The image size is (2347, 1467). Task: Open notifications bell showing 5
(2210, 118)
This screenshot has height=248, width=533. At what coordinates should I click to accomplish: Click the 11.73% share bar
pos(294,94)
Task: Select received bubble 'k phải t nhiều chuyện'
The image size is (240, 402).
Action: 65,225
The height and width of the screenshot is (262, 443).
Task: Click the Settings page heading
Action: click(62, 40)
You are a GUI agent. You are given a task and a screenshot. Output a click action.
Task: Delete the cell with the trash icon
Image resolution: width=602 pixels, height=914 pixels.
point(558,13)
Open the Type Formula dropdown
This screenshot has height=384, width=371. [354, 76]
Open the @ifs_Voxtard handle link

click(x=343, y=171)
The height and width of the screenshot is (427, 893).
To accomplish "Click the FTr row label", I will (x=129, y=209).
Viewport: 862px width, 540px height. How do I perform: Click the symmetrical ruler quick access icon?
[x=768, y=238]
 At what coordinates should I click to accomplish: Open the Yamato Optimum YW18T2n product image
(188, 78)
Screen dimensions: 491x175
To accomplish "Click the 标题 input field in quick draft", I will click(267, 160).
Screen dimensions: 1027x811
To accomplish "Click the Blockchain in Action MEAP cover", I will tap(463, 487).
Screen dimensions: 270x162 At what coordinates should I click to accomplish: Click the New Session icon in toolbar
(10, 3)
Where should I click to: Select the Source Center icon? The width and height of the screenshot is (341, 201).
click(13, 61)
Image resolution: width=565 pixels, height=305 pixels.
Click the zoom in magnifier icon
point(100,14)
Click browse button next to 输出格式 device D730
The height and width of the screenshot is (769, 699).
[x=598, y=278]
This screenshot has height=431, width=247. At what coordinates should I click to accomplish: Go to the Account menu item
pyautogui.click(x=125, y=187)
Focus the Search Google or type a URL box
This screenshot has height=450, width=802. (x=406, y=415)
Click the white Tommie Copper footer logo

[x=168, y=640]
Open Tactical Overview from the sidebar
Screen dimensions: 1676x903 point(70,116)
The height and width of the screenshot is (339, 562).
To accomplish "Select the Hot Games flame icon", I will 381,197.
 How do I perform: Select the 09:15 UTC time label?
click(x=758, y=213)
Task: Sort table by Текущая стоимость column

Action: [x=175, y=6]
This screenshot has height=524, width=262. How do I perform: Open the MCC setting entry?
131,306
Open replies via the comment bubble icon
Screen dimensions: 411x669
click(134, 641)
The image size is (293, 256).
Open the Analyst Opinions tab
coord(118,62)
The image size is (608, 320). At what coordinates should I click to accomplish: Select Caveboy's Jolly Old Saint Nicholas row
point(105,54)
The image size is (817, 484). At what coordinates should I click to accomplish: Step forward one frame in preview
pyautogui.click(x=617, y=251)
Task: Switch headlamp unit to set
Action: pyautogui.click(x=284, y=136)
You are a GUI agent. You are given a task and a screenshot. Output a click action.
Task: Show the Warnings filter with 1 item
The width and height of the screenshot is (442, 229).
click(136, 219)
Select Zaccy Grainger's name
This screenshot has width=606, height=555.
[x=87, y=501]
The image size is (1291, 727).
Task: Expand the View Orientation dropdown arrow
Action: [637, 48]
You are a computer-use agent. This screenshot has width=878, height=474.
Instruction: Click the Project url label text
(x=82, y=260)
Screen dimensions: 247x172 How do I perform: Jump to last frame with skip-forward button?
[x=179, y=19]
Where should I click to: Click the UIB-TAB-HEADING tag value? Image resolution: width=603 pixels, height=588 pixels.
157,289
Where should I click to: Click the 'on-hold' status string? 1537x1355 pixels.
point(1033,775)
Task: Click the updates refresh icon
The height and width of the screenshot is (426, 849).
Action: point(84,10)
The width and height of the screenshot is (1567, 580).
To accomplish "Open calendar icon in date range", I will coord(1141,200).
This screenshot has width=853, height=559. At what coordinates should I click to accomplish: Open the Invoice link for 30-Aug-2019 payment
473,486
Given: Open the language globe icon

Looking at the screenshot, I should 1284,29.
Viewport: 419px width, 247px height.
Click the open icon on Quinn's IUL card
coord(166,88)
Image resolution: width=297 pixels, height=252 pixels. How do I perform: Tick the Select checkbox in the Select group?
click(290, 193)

■ ■ ■ ■ ■

EXERCISE: Using the material above, restate each entry exactly as it stands.

COMPLETED TASK:
The image size is (2347, 1467). Task: Open notifications bell showing 5
(2210, 118)
This screenshot has height=248, width=533. At what coordinates should I click to accomplish: Click the 11.73% share bar
pos(294,94)
Task: Select received bubble 'k phải t nhiều chuyện'
The image size is (240, 402).
Action: 65,225
The height and width of the screenshot is (262, 443).
Task: Click the Settings page heading
Action: click(62, 40)
You are a GUI agent. You are given a task and a screenshot. Output a click action.
Task: Delete the cell with the trash icon
Image resolution: width=602 pixels, height=914 pixels.
point(558,13)
Open the Type Formula dropdown
This screenshot has height=384, width=371. [354, 76]
Open the @ifs_Voxtard handle link

click(x=343, y=171)
The height and width of the screenshot is (427, 893).
To accomplish "Click the FTr row label", I will (x=129, y=209).
Viewport: 862px width, 540px height. How do I perform: Click the symmetrical ruler quick access icon?
[x=768, y=238]
 At what coordinates should I click to accomplish: Open the Yamato Optimum YW18T2n product image
(188, 78)
Screen dimensions: 491x175
To accomplish "Click the 标题 input field in quick draft", I will click(267, 160).
Screen dimensions: 1027x811
To accomplish "Click the Blockchain in Action MEAP cover", I will tap(463, 487).
Screen dimensions: 270x162 At what coordinates should I click to accomplish: Click the New Session icon in toolbar
(10, 3)
Where should I click to: Select the Source Center icon? The width and height of the screenshot is (341, 201).
click(13, 61)
Image resolution: width=565 pixels, height=305 pixels.
Click the zoom in magnifier icon
point(100,14)
Click browse button next to 输出格式 device D730
The height and width of the screenshot is (769, 699).
[x=598, y=278]
This screenshot has height=431, width=247. At what coordinates should I click to accomplish: Go to the Account menu item
pyautogui.click(x=125, y=187)
Focus the Search Google or type a URL box
This screenshot has height=450, width=802. (x=406, y=415)
Click the white Tommie Copper footer logo

[x=168, y=640]
Open Tactical Overview from the sidebar
Screen dimensions: 1676x903 point(70,116)
The height and width of the screenshot is (339, 562).
To accomplish "Select the Hot Games flame icon", I will 381,197.
 How do I perform: Select the 09:15 UTC time label?
click(x=758, y=213)
Task: Sort table by Текущая стоимость column

Action: [x=175, y=6]
This screenshot has height=524, width=262. How do I perform: Open the MCC setting entry?
131,306
Open replies via the comment bubble icon
Screen dimensions: 411x669
click(134, 641)
The image size is (293, 256).
Open the Analyst Opinions tab
coord(118,62)
The image size is (608, 320). At what coordinates should I click to accomplish: Select Caveboy's Jolly Old Saint Nicholas row
point(105,54)
The image size is (817, 484). At what coordinates should I click to accomplish: Step forward one frame in preview
pyautogui.click(x=617, y=251)
Task: Switch headlamp unit to set
Action: pyautogui.click(x=284, y=136)
You are a GUI agent. You are given a task and a screenshot. Output a click action.
Task: Show the Warnings filter with 1 item
The width and height of the screenshot is (442, 229).
click(136, 219)
Select Zaccy Grainger's name
This screenshot has width=606, height=555.
[x=87, y=501]
The image size is (1291, 727).
Task: Expand the View Orientation dropdown arrow
Action: [637, 48]
You are a computer-use agent. This screenshot has width=878, height=474.
Instruction: Click the Project url label text
(x=82, y=260)
Screen dimensions: 247x172 How do I perform: Jump to last frame with skip-forward button?
[x=179, y=19]
Where should I click to: Click the UIB-TAB-HEADING tag value? Image resolution: width=603 pixels, height=588 pixels.
157,289
Where should I click to: Click the 'on-hold' status string? 1537x1355 pixels.
point(1033,775)
Task: Click the updates refresh icon
The height and width of the screenshot is (426, 849).
Action: point(84,10)
The width and height of the screenshot is (1567, 580).
To accomplish "Open calendar icon in date range", I will coord(1141,200).
This screenshot has width=853, height=559. At what coordinates should I click to accomplish: Open the Invoice link for 30-Aug-2019 payment
473,486
Given: Open the language globe icon

Looking at the screenshot, I should 1284,29.
Viewport: 419px width, 247px height.
Click the open icon on Quinn's IUL card
coord(166,88)
Image resolution: width=297 pixels, height=252 pixels. How do I perform: Tick the Select checkbox in the Select group?
click(290, 193)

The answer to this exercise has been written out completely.